I owed him, though, for getting him out of bed. “I don’t think so, honey, but you take a look. If there’s something you want for the museum, I’ll see what I can do. Ridd and Walker sure won’t mind. None of us but Joe Riddley has ever cared a thing about guns. It used to be a real sorrow to him that the boys refused to hunt, but he finally accepted it.”
I unlocked the case, and together we gathered all the firearms and took them to his car. Then I went back and got the ammunition as well, then the shotgun in the backyard. “When he gets better, you let me know when you want these back,” he said as he stowed the last one in his trunk.
I shuddered. “I could do without them ever coming back. Particularly the way Joe Riddley is now.”
Maynard leaned over and gave me a hug, the privilege of a boy who’d known me since he was in diapers. “He’s gonna be all right. He’s getting better every day. You maybe can’t see it, because you’re with him all the time. But just now he was perfectly lucid when I was getting him into bed. Thanked me for coming and apologized for hauling me down here at this hour. Said he hates to be a burden on you and other people.”
Tears stung my eyes. “You don’t know how it cheers me to hear you say that. Seems to me like it goes on and on. It helps to get a fresh perspective. You want a cup of coffee or something before you go?”
I offered automatically, but found I really hoped he’d stay. “You got the makings of hot chocolate?” Maynard used to come down on chilly Saturday afternoons when he was a kid and I’d make hot chocolate with marshmallows. I didn’t know at the time that his mother was trying to cut back on his sugar because she thought it made him hyper. Looking back on it, and on how well he’d turned out, seemed to me what made Maynard hyper as a little boy was being fussed over so much.

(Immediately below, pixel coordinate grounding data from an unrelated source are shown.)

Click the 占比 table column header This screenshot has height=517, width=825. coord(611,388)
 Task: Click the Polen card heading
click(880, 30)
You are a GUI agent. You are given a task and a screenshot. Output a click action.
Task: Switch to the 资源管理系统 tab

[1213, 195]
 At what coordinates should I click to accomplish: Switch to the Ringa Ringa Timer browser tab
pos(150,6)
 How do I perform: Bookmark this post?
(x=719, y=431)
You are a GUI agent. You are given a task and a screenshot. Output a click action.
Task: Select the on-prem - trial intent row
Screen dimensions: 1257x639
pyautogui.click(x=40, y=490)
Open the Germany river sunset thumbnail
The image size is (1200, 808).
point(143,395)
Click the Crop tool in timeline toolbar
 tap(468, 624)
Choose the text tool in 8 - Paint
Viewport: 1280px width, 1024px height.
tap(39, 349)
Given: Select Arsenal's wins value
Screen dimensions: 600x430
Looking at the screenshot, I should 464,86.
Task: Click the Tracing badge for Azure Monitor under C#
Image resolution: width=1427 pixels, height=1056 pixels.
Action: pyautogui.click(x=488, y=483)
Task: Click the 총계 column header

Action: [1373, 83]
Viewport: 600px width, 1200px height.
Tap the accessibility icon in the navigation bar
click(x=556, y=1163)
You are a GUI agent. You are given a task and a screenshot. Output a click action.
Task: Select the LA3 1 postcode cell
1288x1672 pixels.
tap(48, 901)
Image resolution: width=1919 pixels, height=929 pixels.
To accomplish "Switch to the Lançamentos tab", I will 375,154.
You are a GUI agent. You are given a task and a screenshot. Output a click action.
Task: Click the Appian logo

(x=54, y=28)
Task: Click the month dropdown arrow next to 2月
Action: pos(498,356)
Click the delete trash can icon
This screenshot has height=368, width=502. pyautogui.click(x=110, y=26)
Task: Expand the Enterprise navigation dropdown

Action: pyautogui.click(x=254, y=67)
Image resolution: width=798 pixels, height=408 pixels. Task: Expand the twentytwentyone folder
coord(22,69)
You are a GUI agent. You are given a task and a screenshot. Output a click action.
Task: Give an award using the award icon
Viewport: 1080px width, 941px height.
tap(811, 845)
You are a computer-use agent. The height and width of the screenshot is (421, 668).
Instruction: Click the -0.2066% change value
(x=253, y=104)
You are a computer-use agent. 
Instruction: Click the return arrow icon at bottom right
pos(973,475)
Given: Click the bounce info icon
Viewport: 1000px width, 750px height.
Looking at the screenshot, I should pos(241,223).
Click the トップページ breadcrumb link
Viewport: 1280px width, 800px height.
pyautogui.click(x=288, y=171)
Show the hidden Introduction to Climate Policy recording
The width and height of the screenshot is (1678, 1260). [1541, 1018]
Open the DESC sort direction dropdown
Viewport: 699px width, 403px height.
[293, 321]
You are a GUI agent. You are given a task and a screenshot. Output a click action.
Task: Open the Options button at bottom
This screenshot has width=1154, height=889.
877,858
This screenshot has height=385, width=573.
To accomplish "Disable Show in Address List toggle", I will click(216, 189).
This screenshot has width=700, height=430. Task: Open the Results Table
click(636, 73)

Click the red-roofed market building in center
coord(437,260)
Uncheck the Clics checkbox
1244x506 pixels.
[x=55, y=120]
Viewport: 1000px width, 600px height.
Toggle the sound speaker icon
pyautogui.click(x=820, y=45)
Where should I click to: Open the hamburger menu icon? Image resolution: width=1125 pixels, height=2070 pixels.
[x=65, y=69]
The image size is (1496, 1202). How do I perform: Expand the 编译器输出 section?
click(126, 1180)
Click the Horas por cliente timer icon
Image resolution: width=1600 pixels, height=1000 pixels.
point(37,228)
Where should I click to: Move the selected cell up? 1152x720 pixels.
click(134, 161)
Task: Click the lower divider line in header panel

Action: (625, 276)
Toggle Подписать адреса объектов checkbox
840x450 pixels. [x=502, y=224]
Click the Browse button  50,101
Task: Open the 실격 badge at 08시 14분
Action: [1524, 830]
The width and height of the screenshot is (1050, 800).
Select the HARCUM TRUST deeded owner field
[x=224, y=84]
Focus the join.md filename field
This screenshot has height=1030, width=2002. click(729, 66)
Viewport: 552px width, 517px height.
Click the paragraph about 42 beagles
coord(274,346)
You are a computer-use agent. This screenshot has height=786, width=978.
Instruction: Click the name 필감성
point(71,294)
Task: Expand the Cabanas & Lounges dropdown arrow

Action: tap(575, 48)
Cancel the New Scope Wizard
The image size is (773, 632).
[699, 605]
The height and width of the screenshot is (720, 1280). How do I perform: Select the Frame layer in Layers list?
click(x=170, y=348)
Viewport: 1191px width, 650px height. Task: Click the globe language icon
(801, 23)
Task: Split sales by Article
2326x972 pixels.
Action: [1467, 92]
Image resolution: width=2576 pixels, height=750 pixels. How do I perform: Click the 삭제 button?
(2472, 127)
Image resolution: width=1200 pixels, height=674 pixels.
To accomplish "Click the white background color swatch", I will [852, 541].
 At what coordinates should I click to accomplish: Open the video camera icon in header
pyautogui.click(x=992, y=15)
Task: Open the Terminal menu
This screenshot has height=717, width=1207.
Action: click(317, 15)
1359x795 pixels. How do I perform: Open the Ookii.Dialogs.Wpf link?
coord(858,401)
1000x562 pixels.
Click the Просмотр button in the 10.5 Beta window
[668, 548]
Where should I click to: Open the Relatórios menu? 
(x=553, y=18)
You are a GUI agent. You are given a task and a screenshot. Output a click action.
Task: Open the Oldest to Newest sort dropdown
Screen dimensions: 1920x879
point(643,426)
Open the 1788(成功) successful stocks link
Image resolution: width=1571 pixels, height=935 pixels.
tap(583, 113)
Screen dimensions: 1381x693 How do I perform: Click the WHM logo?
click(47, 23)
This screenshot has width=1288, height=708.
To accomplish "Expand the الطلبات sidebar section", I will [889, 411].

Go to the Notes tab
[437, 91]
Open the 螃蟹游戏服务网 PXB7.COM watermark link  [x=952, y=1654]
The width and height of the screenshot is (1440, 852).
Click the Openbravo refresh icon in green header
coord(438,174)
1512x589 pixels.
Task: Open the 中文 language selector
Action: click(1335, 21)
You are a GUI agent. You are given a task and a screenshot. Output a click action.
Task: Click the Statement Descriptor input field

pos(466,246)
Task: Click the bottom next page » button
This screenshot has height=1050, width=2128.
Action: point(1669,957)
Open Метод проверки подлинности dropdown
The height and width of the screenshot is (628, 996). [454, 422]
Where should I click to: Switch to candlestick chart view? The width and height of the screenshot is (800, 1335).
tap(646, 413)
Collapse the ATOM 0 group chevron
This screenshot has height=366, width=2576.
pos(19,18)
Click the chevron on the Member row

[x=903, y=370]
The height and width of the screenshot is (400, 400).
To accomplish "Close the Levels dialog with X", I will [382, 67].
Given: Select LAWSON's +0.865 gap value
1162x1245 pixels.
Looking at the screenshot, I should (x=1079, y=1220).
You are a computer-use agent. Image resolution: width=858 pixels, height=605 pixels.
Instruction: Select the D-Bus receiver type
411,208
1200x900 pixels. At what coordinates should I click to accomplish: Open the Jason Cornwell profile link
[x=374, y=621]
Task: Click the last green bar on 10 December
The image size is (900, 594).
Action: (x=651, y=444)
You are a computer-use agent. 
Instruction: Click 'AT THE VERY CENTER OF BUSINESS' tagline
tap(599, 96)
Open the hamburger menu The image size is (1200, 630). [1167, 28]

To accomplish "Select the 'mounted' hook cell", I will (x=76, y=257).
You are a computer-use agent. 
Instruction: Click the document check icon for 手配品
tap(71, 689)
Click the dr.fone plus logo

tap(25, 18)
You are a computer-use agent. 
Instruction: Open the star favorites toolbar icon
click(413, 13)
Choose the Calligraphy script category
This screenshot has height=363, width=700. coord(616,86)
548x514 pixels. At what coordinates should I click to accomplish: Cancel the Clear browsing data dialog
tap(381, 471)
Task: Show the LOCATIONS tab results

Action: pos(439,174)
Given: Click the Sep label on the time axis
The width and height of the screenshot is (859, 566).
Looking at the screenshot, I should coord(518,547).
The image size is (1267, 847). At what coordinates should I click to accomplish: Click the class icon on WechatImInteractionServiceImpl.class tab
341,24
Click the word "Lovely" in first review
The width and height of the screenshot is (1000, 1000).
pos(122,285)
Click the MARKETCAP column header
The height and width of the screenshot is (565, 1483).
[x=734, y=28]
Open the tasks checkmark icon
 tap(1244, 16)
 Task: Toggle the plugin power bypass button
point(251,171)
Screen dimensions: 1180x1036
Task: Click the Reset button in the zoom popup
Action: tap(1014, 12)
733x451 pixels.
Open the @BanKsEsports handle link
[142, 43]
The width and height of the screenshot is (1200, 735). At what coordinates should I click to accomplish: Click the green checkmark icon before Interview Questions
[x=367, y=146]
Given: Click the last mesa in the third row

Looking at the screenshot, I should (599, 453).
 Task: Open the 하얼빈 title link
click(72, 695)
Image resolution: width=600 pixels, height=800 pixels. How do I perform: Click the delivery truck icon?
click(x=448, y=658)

I made hot chocolate and put three fat marshmallows in each cup. We went out onto the porch and sat rocking gently, listening to night sounds and letting the steam warm our noses. The darkness made me bold. “Tell me something. When do I get to wear my wedding hat? You’ve bought Marybelle’s house and are having it fixed up, you’ve got a good job and a legacy from your uncle, Selena’s got a good job, so what’s holding you back?”
He looked out toward where an owl was calling. “I don’t see my way clear quite yet.”
“You love her, don’t you?”
“Oh, yes!” His thin face broke into that smile that made him so surprisingly handsome.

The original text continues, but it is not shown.